Precisely. Payment processors gatekeeping the collection of small donations is soon to be a solved problem thanks to cryptocurrency. I mistrust anything that purports to enable something like this via centralised banking, primarily because it will let regulators of unrelated jurisdictions and large corporations/banks control and surveil the transactions. It's either crypto, or this.
I'm skeptical if the problem is technical about micropayments.
Let's assume we have some hypothetical zero fee universal payment platform. You CAN send a developer 3 cents because you like his work.
But now you've got the psychological barrier-- people don't want to think about spending 3 cents, even if they aren't bothered by the cost in the abstract. Then you need to make it a cultural norm-- that sending 3 cents is a legitimate gesture of gratitude and not unintentionally offensive or sarcastic.
IMO, the lack of micro (and I mean micro on order of 3 cents, like you mentioned) payment platforms is what kept such tiny donations from being normalised. My theory is that it will become normalised in certain circles, now that it's technically possible.

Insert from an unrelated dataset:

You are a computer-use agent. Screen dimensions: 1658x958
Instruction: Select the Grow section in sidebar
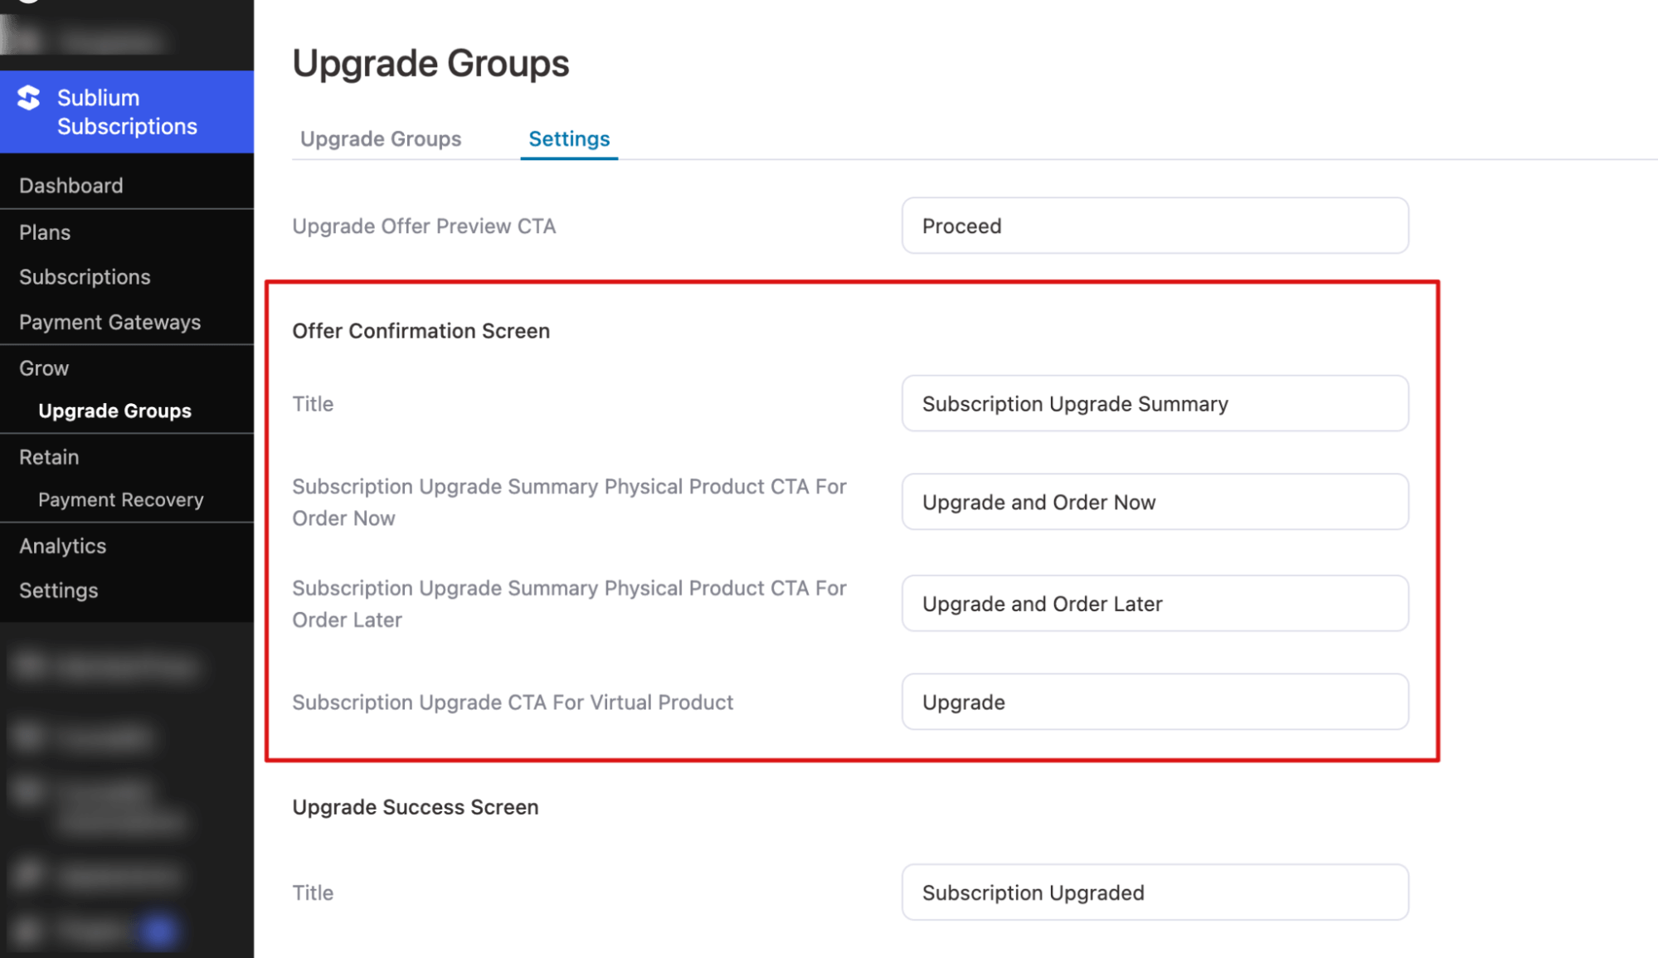(44, 368)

Even if it's a very, very thin trickle of donations, I would still take it as evidence that someone appreciates my work enough to think "hey, I should really send some money this guy's way, he's helped me out with this software/blog post". Allowing transactions on the order of single cents mitigates the psychological barrier of making some donation at all to the highest extent possible.
I blame free (as in beer).
If you can’t sell software you have to monetize in other ways. This creates a huge forcing function to push acceptance of surveillance, adware, and worse as hard as possible.
It’s hard to complete with free. A free thing can build a network effect fast, then monetize with roundabout methods like surveillance. Payment also adds friction, and I have a rule that “every step required to adopt something halves the adoption rate.”
Greed for both lightning growth and profitability tends to put conventional economic models off the table.